### Problem to solve
Repeat the lines below exactly as written, please, from the line with "This screenshot has height=738, width=1568." to the line with "You are a computer-use agent. Image", both lines included, and no others.

### Records for the task
*** Block opens ***

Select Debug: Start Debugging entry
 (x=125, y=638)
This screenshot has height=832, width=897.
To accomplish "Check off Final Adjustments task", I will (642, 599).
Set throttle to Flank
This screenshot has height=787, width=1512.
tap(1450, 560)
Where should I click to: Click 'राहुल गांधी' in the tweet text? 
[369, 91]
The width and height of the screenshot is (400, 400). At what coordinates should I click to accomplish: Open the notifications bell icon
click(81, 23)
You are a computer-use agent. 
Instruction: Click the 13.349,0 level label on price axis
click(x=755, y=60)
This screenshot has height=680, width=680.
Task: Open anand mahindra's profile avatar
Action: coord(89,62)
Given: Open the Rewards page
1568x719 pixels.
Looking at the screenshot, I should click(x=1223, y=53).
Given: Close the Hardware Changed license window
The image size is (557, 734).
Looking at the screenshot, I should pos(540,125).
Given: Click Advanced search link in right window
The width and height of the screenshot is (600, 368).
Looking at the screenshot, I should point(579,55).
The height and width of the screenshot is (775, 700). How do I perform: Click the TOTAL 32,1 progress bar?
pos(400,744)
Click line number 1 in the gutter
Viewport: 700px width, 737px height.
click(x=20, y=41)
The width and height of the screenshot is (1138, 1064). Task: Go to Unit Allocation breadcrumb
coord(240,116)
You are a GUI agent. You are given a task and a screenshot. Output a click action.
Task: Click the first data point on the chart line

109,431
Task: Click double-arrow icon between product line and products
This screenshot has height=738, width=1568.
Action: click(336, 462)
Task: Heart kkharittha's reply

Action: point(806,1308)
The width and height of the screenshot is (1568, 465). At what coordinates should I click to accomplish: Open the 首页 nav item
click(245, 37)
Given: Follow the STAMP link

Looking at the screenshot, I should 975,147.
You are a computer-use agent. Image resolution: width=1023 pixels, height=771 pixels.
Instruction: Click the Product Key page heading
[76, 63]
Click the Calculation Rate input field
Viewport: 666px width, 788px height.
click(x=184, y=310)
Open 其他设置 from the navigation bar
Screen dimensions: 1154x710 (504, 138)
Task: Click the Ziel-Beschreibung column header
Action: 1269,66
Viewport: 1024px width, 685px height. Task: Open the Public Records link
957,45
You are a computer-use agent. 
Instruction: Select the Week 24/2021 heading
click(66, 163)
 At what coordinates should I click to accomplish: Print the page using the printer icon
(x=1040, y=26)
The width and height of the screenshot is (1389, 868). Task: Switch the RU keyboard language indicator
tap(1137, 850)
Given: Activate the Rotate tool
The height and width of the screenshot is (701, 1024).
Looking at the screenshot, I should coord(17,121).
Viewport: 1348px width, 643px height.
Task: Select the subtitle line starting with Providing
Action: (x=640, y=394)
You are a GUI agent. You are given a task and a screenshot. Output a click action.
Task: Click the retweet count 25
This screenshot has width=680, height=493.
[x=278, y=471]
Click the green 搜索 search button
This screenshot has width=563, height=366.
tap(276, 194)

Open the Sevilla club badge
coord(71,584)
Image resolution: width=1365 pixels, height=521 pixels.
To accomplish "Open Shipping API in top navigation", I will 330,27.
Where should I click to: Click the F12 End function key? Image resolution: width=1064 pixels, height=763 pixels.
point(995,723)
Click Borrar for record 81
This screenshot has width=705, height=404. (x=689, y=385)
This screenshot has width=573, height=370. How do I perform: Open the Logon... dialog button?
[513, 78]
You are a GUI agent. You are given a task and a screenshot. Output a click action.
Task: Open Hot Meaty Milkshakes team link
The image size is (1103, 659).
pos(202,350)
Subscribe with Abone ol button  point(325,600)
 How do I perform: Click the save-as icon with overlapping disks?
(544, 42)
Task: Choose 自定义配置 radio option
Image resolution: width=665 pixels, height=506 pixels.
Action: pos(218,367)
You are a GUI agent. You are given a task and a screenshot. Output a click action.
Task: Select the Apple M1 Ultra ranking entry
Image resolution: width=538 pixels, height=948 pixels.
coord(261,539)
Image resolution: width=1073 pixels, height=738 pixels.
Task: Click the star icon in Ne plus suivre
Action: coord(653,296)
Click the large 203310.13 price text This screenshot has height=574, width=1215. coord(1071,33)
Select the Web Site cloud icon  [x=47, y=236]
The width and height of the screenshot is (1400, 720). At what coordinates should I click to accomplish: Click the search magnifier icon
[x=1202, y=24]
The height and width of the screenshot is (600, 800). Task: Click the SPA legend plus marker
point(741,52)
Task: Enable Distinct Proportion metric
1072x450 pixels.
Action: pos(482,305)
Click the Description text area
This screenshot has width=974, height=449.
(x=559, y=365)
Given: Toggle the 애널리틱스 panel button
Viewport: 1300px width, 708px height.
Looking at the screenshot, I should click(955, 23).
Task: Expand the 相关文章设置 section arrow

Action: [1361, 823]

*** Block closes ***

### The completed task
This screenshot has height=738, width=1568.
Action: click(336, 462)
Task: Heart kkharittha's reply

Action: point(806,1308)
The width and height of the screenshot is (1568, 465). At what coordinates should I click to accomplish: Open the 首页 nav item
click(245, 37)
Given: Follow the STAMP link

Looking at the screenshot, I should 975,147.
You are a computer-use agent. Image resolution: width=1023 pixels, height=771 pixels.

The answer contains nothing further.